Thursday, February 11, 2010

Pancreatic Mass




These are unfortunately on patient just recently scanned here at my facility. The study was ordered after seeing a possible mass on the bottom of a chest CT for evaluation of a lung mass. There is a mass on the tail of pancreas. This mass is very suspicious for malignancy due to the characterization presented on the MRI images and the patients history on the CT. These MRI images are axial and coronal Fast SPGR with fat saturation on. This lesion demonstrates enhancement post contrast. If this is determined to be pancreatic cancer and has spread to lungs the prognosis is usually not good. This is one of the things that can make in my opinion our jobs as diagnostic technologists tough!
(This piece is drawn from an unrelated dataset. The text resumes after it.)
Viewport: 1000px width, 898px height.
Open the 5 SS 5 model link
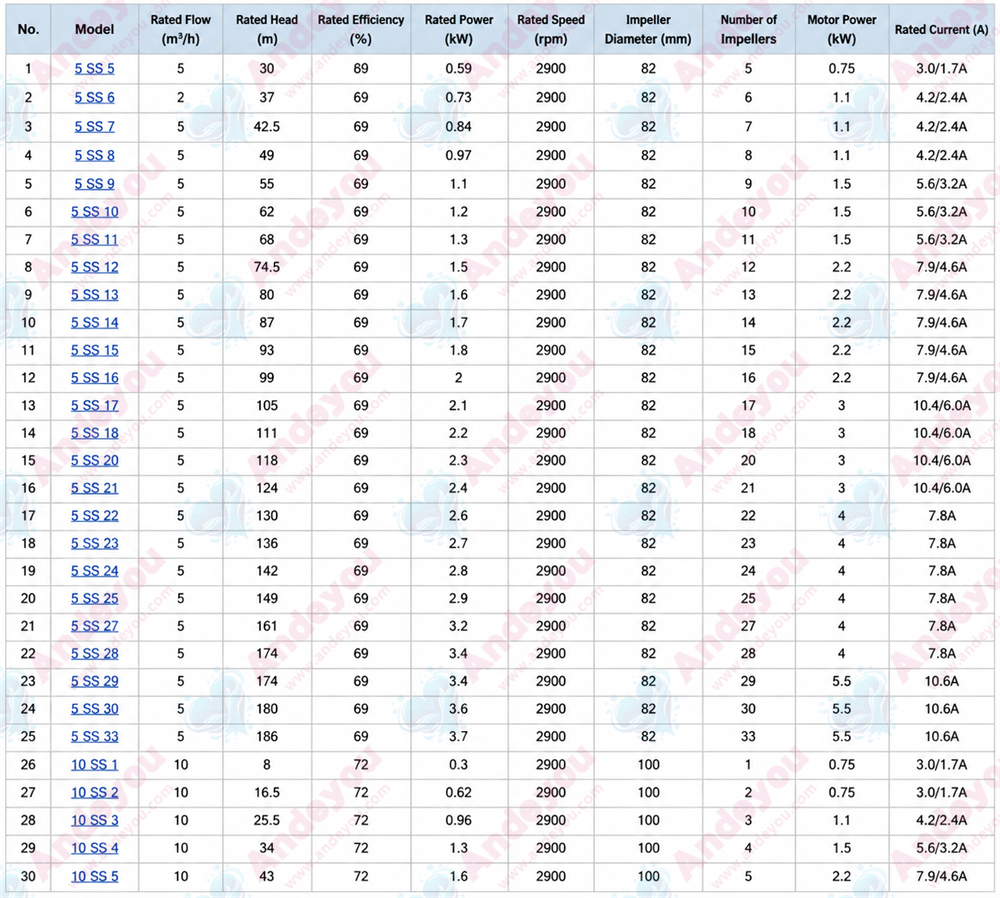pos(94,68)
In fact, according to literature found on website, https//health.google.com/health/ref/pacreatic+carcinoma, 95% of patients do not survive longer than 5 years.

Sunday, January 17, 2010

Chest Patholgy/ Cystic Fibrosis





This is especially sensitive area for me and may be reason I am currently work in the medical field. My sister suffers from cystic fibrosis and is currently 30 years old and having numerous health complications from respiratory system to the digestive system. These are lung pictures from a web page, www.eradimaging.com/site/article.cfm?id=327. Cystic Fibrosis is a genetic disorder affecting approximately 30,000 people in U.S. and approximately 70,000 worldwide. One of the complications from C.F. is the thick secretions that develop from a salt imbalance from a protein defect. These thick mucous like secretions enter the lungs leading to infection, inflammation, and obstructions. Over the years the lungs become diseased and scarred and pulmonary specialists monitor or stage with diagnostic imaging such radiographs or CT images. While the latest technology and treatments have made it possible for people who suffer from this disorder to live longer, there is no cure and eventually leads to death. 95% of all deaths are from lung complications.
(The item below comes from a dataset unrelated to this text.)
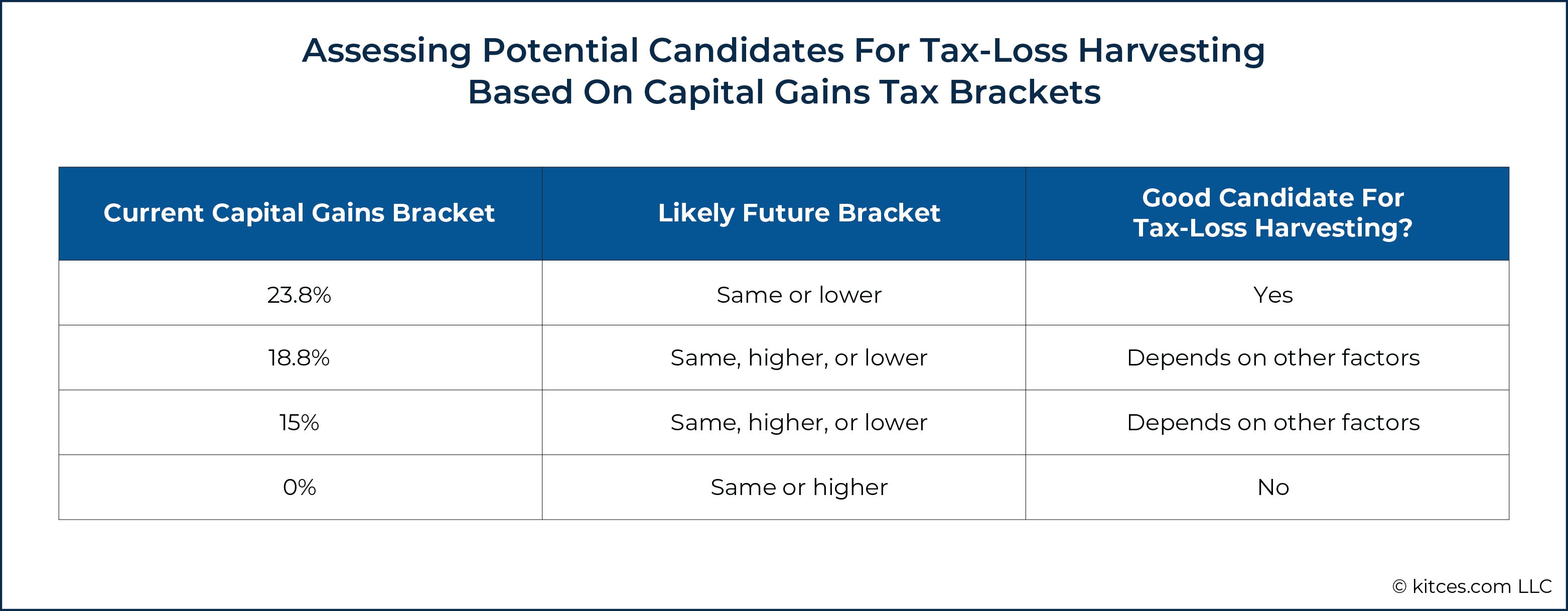
Task: Click the 18.8% bracket cell
Action: pos(300,357)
Wednesday, December 9, 2009

lumbar spondylolisthesis


This patient came in with severe low back pain and had multiple diagnoses which may be the problem. One diagnoses which I see from time to time was spondylolisthesis. An article by Mary Rodts, DNP, CNP, ONC, FAAN goes in detail on this condition, which was found on the web at http://www.spineuniverse.com/displayarticle.php/article114.html. This is a condition where one vertebra slips over another. This is found most frequently in lumbar area and is graded by severity on how far it is slipped forward. The grades go from least severe (grade 1) to most severe (grade 5). This patient had a grade 2 almost grade 3 diagnoses which means 50 to 70 percent of the vertebral body has slipped forward. This is a sagittal T2 image of the lumbar spine.

Sunday, December 6, 2009

Thoracic Stenosis




Thoracic stenosis is a condition where the spinal nerves or spinal cord is compressed in that region. I recently scanned a patient with back pain and abnormal sensations in their lower extremities. This was an elderly patient which we frequently get orders for to rule compression fracture or spinal stenosis. This patient had a T7-T8 paracentral disc protusion that mildly flattened the ventral aspect on the spinal cord on the right. Disc buldges can cause problems a little easier in the thoracic region due to the naturally narrower spinal canal of the thoracic. I see this in other regions where a patient has a congenital narrower spinal canal such as in cervical region, it immediately is problematic by touching the cord. If that same patient had more room in the canal it may not be as severe.